Grain Theory: Type-Level Granularity Correctness in Data Pipelines
Nikos Karayannidis
cs.DB
Jan 2, 2026 · v1
TL;DR
Mechanically verifies grain theory's homomorphism and grain-lift composition theorems in Lean 4.
Abstract
Data transformation correctness is a fundamental challenge in data engineering: how can we verify that pipelines produce correct results before executing on production data? Existing practice relies on iterative testing over materialized data. A common cause of errors is the absence of formal reasoning about grain -- the level of detail of data -- so transformations inadvertently change granularity, yielding pathologies like fan traps (metric duplication) and chasm traps (data loss). We introduce grain theory, a type-theoretic framework that elevates grain to a composable property of any algebraic data type. It has two phases.
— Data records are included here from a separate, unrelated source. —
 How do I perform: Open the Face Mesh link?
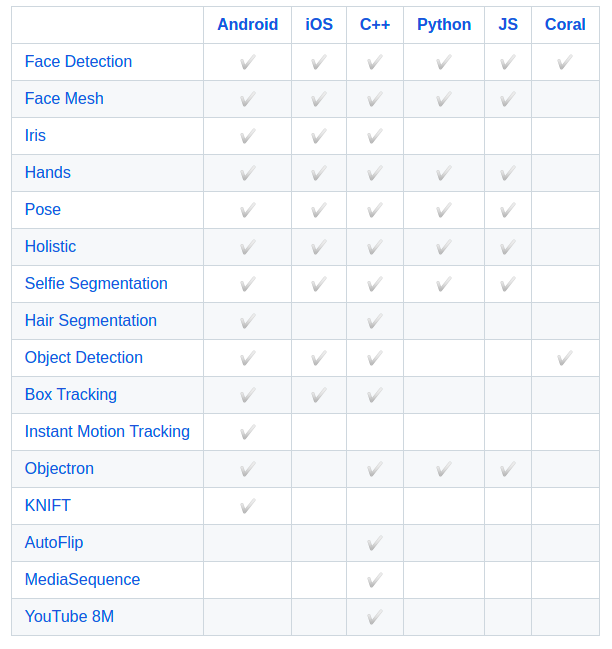coord(64,99)
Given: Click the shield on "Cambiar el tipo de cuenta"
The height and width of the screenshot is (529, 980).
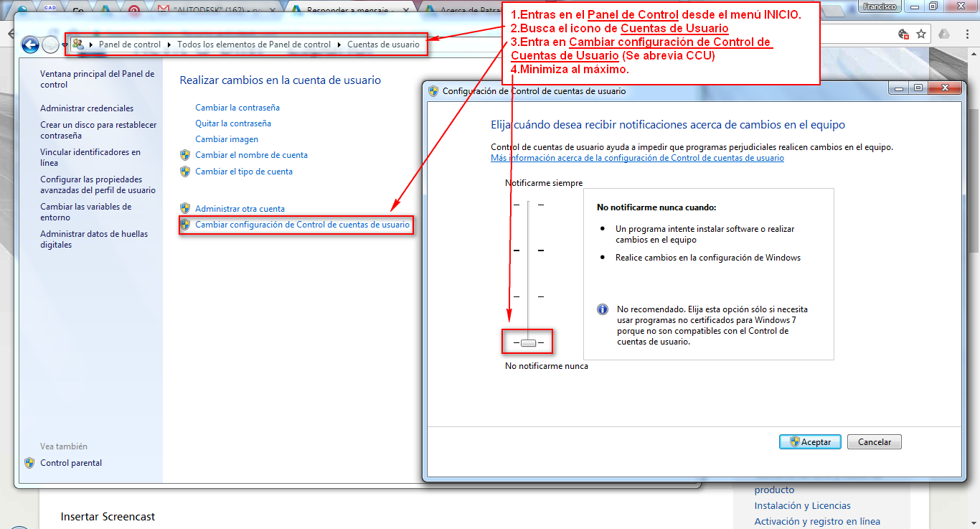Looking at the screenshot, I should [x=185, y=172].
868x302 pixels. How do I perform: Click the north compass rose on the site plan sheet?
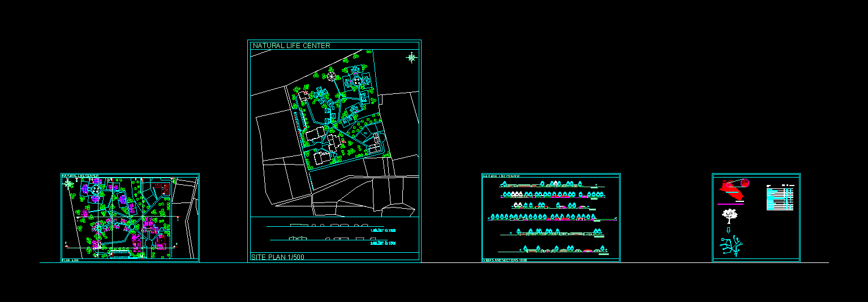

First, a denotation of data: grain itself, defined by irreducibility and isomorphism, with no reference to functional dependencies; three grain relations forming a bounded lattice whose axioms recover Armstrong's on product types; the entity key as a derived grain; and grain-determined behavioral classes -- together the type-level triple (G[R], EK[R], BC[R]). Second, a denotation of transformations: every transformation $h$ has a grain lift $\varphi(h)$. For collections of product types under the relational algebra we prove an equi-join grain inference theorem and present CalcG, a decidable algorithm that composes grain lifts across a pipeline DAG. The central theorem -- the grain homomorphism -- ties the phases together: grain projection commutes with transformation, and grain lifts compose ($\varphi(h_2 \circ h_1) = \varphi(h_2) \circ \varphi(h_1)$). Grain-correctness is therefore verifiable at design time, before any code or query runs. As corollaries, fan traps emerge as schema-detectable grain-relation violations; chasm traps localize to a specific ordering-chain pattern; and behavioral-class violations, such as point-in-time queries on the wrong collection type, become compile-time type errors. All theorems are mechanically verified in Lean 4.
Problem
Data pipeline correctness is undermined by the absence of formal reasoning about grain (the level of detail of data), leading to fan traps (metric duplication) and chasm traps (data loss) that are only caught through iterative testing on materialized data.
Approach
The authors introduce grain theory, a type-theoretic framework that elevates grain to a composable property of algebraic data types. Grain is defined by irreducibility and isomorphism without reference to functional dependencies. Three grain relations form a bounded lattice whose axioms recover Armstrong's axioms on product types. The framework is formalized in Lean, enabling compile-time detection of granularity errors in data transformations.
Results
The framework provides type-level grain correctness guarantees for data pipelines, catching fan traps and chasm traps at compile time rather than through runtime testing. The Lean formalization establishes the theoretical foundations including lattice properties and Armstrong axiom recovery.